INFORMATION SUPPLIED =
---
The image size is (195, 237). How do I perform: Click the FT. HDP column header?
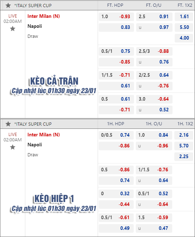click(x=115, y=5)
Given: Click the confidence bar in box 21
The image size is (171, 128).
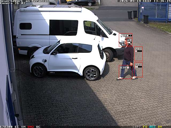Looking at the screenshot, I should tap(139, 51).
---
Reproduce the material word for word, but without its images.

The image size is (195, 237). How do I perform: Click the FT. HDP column header?
click(x=115, y=5)
Given: Click the confidence bar in box 21
The image size is (171, 128).
Looking at the screenshot, I should tap(139, 51).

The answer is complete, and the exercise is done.